Where is the extra two minutes at the end of the day? Lord, show me. Pray that your eyes will be open to see that extra light. That’s the model that Jesus gives us. And then he says, of course it is time for us to move on.
And I can’t help but that feeling very prescient as I prepare to move on. Jesus does the work in front of him and it is wonderful and it is good. And then he says, we’ve done this here, it’s time to move on. And that is what Jesus is telling us all. Because when we do the job of work in front of us, when we speak to people about that little bit of extra light, you have to keep going.
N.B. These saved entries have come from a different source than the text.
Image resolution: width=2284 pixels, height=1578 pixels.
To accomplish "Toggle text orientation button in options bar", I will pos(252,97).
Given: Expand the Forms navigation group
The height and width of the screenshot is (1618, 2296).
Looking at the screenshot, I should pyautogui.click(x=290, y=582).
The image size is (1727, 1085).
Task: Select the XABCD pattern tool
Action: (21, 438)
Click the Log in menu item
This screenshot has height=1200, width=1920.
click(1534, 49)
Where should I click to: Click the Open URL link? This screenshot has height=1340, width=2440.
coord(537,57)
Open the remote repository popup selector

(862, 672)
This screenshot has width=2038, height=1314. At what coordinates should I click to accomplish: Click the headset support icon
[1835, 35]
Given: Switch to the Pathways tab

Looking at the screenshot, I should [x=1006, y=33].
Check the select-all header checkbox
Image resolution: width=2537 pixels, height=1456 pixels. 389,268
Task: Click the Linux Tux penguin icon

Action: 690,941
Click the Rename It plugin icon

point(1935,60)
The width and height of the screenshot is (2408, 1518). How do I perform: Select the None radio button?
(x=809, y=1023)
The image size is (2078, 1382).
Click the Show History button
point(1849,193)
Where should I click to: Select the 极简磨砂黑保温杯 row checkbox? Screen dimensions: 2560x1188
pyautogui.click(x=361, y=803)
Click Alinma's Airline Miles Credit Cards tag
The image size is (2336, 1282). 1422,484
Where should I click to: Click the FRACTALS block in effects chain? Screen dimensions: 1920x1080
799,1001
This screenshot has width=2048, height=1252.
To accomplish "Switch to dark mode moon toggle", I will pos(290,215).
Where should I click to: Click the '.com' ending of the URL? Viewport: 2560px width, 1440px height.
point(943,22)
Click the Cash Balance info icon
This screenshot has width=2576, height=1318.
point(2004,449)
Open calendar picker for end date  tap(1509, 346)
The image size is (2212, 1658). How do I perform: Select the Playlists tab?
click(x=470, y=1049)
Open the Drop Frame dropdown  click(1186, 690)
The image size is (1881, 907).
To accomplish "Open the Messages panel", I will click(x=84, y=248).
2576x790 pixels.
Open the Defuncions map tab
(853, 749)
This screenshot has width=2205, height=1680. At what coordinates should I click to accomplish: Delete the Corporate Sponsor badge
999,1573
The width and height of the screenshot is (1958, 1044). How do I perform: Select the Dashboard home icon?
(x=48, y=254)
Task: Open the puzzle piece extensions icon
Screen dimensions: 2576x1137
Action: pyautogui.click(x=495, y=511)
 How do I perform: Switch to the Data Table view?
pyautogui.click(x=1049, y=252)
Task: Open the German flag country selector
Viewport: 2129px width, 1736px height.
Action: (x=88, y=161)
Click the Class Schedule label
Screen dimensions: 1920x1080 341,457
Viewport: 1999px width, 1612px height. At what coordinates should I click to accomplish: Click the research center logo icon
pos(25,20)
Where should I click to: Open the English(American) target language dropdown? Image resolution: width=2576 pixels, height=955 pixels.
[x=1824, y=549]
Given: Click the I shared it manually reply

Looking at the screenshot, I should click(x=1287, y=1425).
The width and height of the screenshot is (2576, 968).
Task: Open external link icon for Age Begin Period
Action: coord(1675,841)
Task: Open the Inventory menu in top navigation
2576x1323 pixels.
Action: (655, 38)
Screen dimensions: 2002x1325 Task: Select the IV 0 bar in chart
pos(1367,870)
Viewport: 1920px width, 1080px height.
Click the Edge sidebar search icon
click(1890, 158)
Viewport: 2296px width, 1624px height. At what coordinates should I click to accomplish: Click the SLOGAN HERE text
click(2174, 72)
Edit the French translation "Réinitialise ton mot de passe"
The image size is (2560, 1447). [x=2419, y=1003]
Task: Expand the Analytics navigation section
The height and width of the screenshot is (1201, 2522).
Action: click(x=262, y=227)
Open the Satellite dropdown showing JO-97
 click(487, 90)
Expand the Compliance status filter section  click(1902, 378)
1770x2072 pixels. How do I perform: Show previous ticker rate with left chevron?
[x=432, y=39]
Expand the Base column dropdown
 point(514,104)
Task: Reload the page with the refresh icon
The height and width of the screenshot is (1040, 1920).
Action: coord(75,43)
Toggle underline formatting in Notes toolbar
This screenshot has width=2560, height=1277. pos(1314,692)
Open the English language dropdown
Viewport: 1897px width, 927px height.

You have to find the next person. You have to find the next thing that God is calling you to do. You have to go to the next thing that God wants you to do because it’s ever so easy to become very comfortable and to stop listening to what God is calling you to do. So I think a wonderful collection of readings this morning at this point in the year when we are sick of winter, when we are sick of drudgery, when we are wondering what on earth it is we are doing with our lives, when we are feeling depressed and down. A reminder that Jesus will not suddenly make us happy, but that Jesus will show us that extra little bit of light.
And if we can’t see it, then we should pray to see it. We should find some rest, and we should see where God is calling us and what God is calling to us next.
Go throughout Hayes Town as Jesus went throughout Galilee, preaching the good word of Jesus Christ, not by screaming about how happy he makes you, but by showing you how he helps you and reveals the light of God, little bit by little bit, amongst the darkness. Amen.